When it comes to his own self-presentation, Alex is clueless about how to give the appropriate image-based cues to convince women on Tinder that he is dateable. He commits the obvious mistake of featuring a profile photograph of himself in a group of men, rendering him indistinguishable. He is also, in Poppy’s tactful words, unphotogenic, meaning he is “extremely handsome in real life […] but when one millisecond is captured […] sometimes you’re making a weird face” (184). Media-savvy Poppy’s harsh judgement of Alex’s ability to manipulate imagery parallels her initial dismissal of him for wearing khakis. Both of these first impressions are misleading, as Henry shows that images are unreliable in conveying reality, and the only way to fall in love with someone is to actually get to know them.

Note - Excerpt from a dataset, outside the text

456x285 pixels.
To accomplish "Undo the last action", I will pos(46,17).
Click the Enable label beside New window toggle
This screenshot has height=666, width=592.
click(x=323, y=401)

While Alex’s disinclination to manipulate imagery shows that he has deeper values, he is still susceptible to making snap judgements based on appearance. Alex has an idea of how his type of woman should look and present herself and dismisses anyone who does not conform to the image in his head. Given his need to maintain the illusion of control in life, Alex feels safer with the clean-cut, preppy Sarah Torval-type because she seems less likely to reject him and his plans for the future. Even when his lived experience is that Sarah has rejected him several times and he has more chemistry with a woman like Poppy, it is still difficult for him to let go of the idea of his type when seeking a Tinder match. Part of Alex’s character journey will be to let go of the rigid blueprint he has for his future happiness and to better trust his feelings and lived experiences.